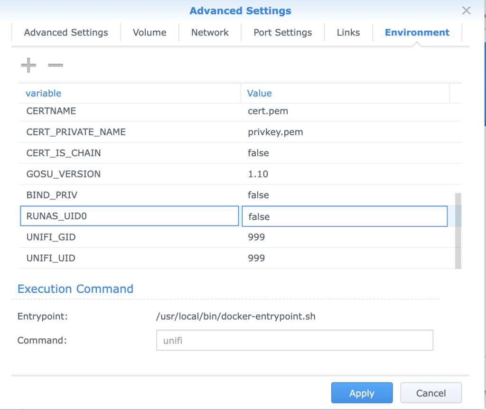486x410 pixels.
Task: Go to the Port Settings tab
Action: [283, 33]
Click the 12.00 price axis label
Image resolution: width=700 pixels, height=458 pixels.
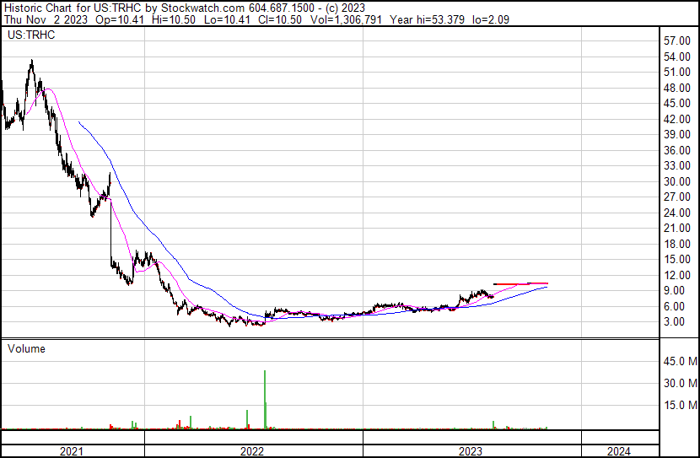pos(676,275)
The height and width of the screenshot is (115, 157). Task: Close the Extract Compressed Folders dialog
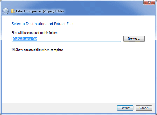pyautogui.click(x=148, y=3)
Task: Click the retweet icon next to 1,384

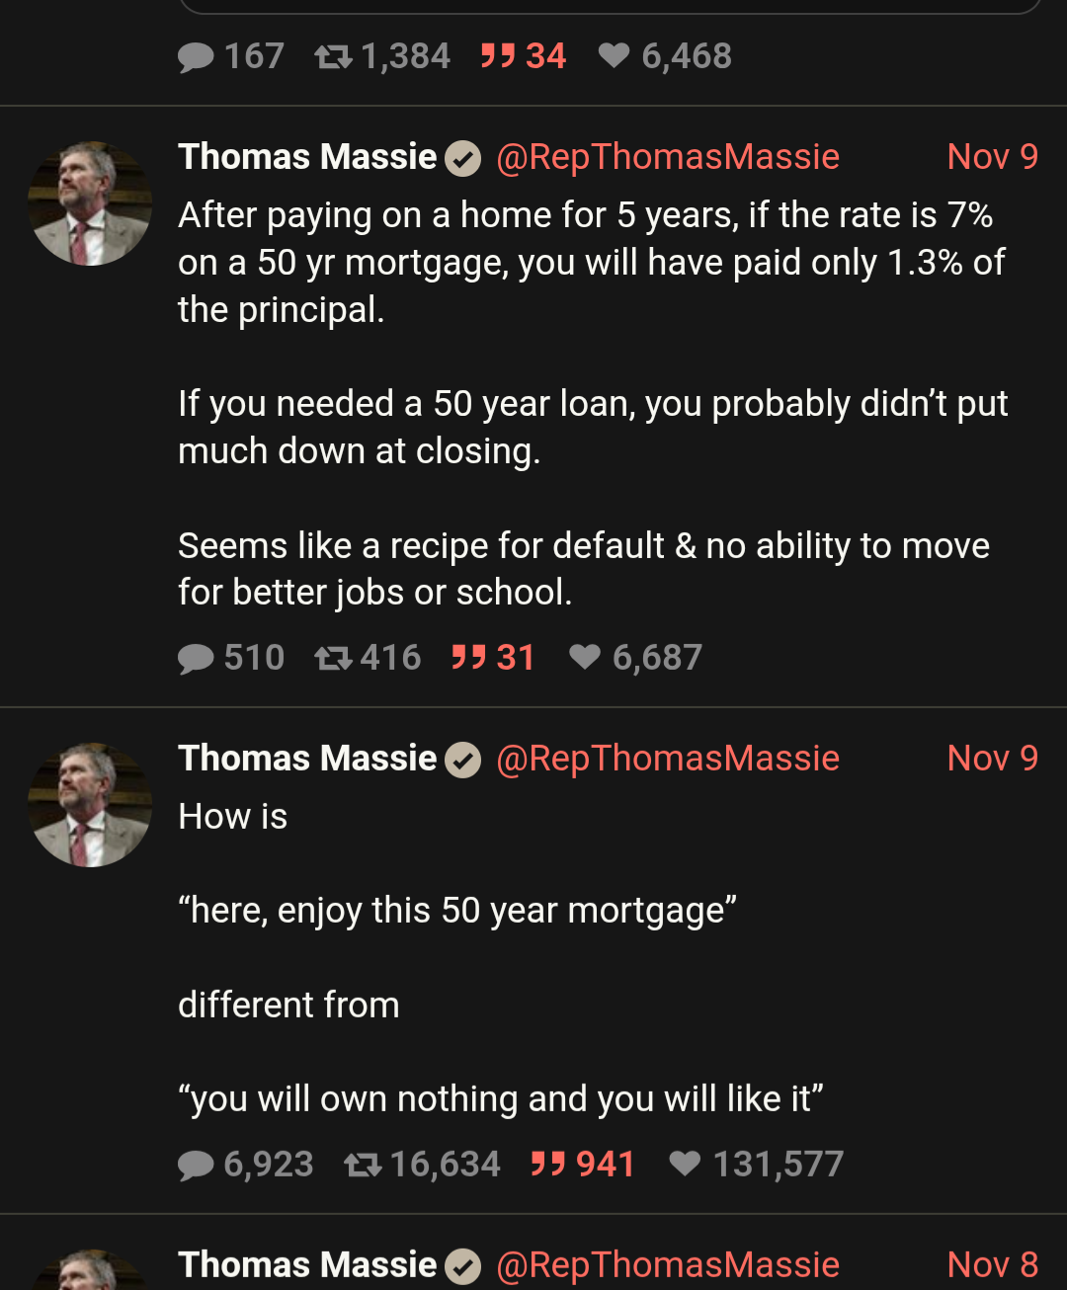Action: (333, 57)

####################

Starting at the line that contains "Image resolution: width=700", write out exactly each line through the last one in the listing above, leaving out the pictures and adding nothing else.

- _SOLVED EXERCISE_
Image resolution: width=700 pixels, height=458 pixels.
pos(676,275)
The height and width of the screenshot is (115, 157). Task: Close the Extract Compressed Folders dialog
pyautogui.click(x=148, y=3)
Task: Click the retweet icon next to 1,384

Action: (333, 57)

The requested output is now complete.